Description of Activity

Read aloud this opening paragraph from the Economic Globalization Statement of Conscience passed by the delegates to the 2003 UUA General Assembly:

While economic globalization has helped some people attain higher standards of living, it has marginalized and impoverished many others and has resulted in environmental degradation and the depletion of natural resources. The benefits of economic globalization have been inequitably distributed and have not reached many people around the world. Our vision of the world as an interconnected web challenges us to turn from self-serving individualism toward a relational sense of ourselves in a global community, and toward practices that help create economic structures designed to serve the common good. We are called to bring our Unitarian Universalist Principles to our understanding of economic globalization and to help mitigate its adverse effects.

Call attention to the items of clothing and food you have assembled and engage a brief conversation about the impact of our economic decisions on people all around the globe. Why do our choices matter to people in places like China or Bangladesh ? What responsibility do we have for those practices and circumstances of which we might not be fully aware?

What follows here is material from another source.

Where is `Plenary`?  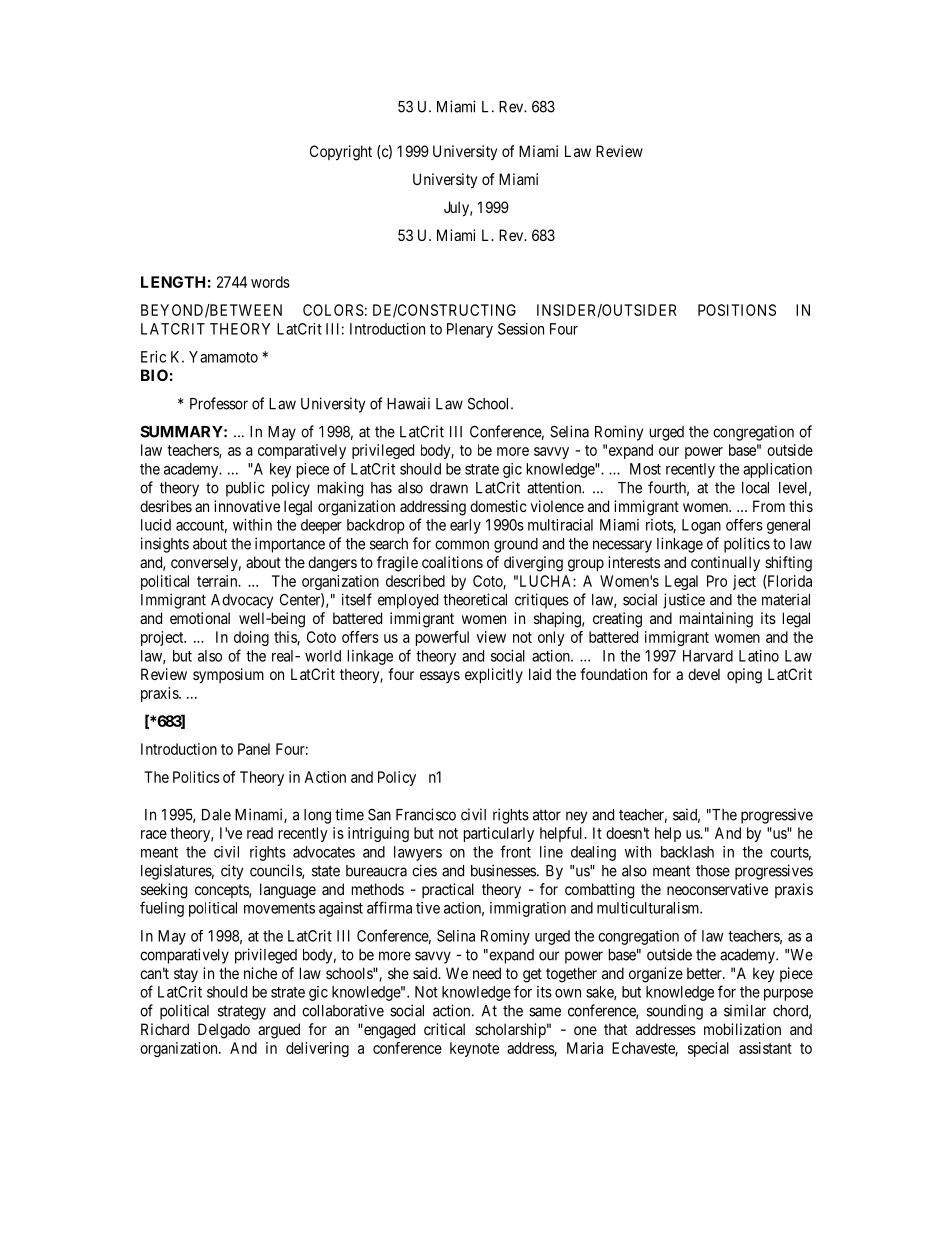 Plenary is located at coordinates (470, 330).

Introduce the story by saying that it comes from a July 2013 Christian Science Monitor article about the impact of the manufacture of inexpensive consumer goods on the lives of the workers who create them. Invite volunteer readers to each read a portion of the story aloud. After a few moments of silence, ask for brief initial responses. Then, invite the group to listen to the song, “Are My Hands Clean?” Share the lyrics, if you have them. Play the song, then share a few moments of silence.

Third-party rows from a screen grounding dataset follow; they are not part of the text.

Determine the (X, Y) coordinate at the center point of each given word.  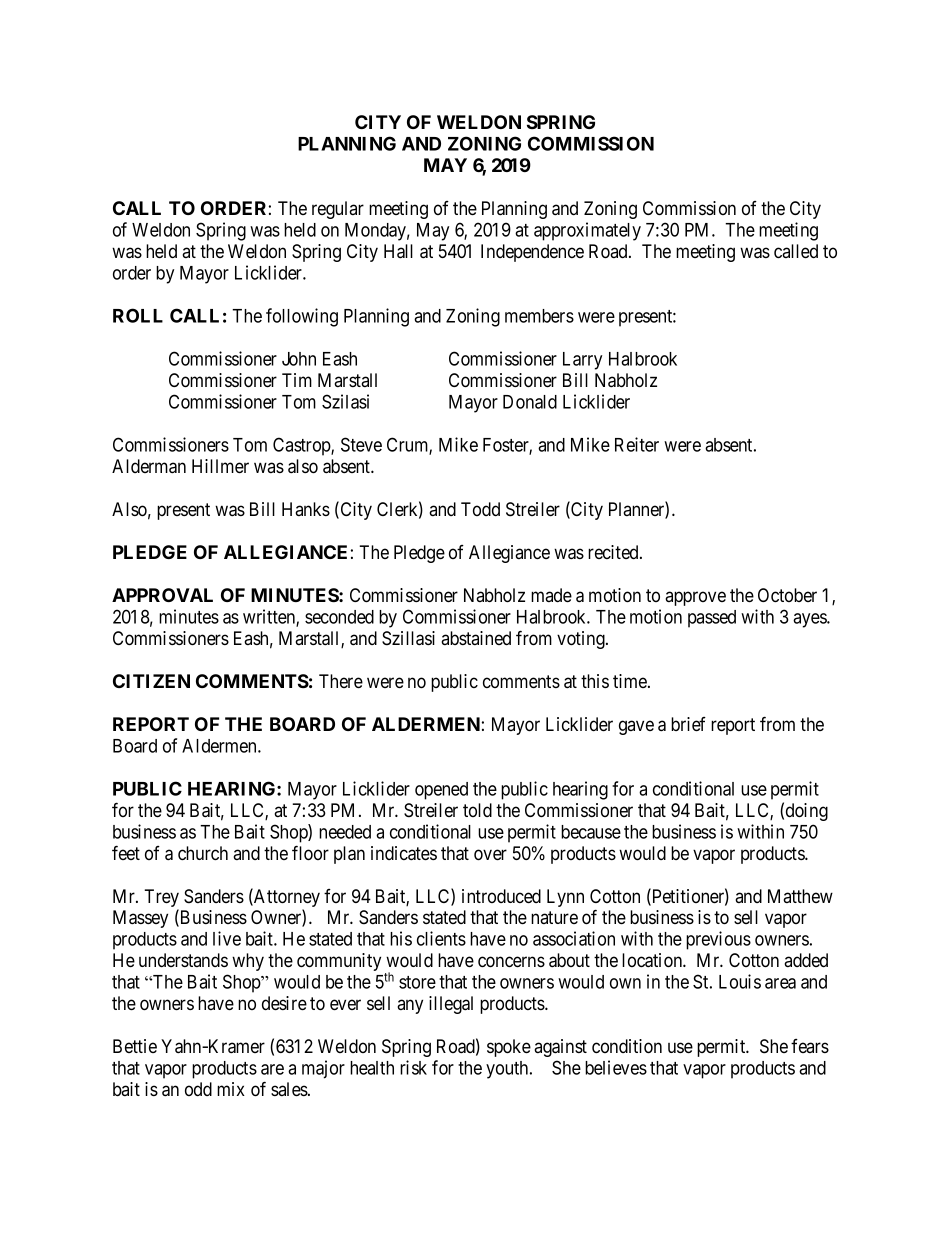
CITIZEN (151, 681)
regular (338, 210)
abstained (476, 638)
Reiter (637, 444)
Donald (530, 402)
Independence (532, 253)
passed (712, 619)
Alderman (149, 466)
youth (508, 1070)
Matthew (800, 896)
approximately (587, 231)
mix (231, 1089)
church (203, 853)
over (490, 855)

Offer the posted reflection questions, one at a time, inviting each person in the circle an opportunity to respond (or pass) on a question before moving on to the next question. Encourage active listening; discourage side conversations. You may wish to use an object (if you have chosen one) to pass from speaker to speaker.


If the group is larger than ten people, form two or more circles so that each person will have adequate opportunity to share. If there is time remaining after all three questions have been addressed, open the discussion for more robust dialogue.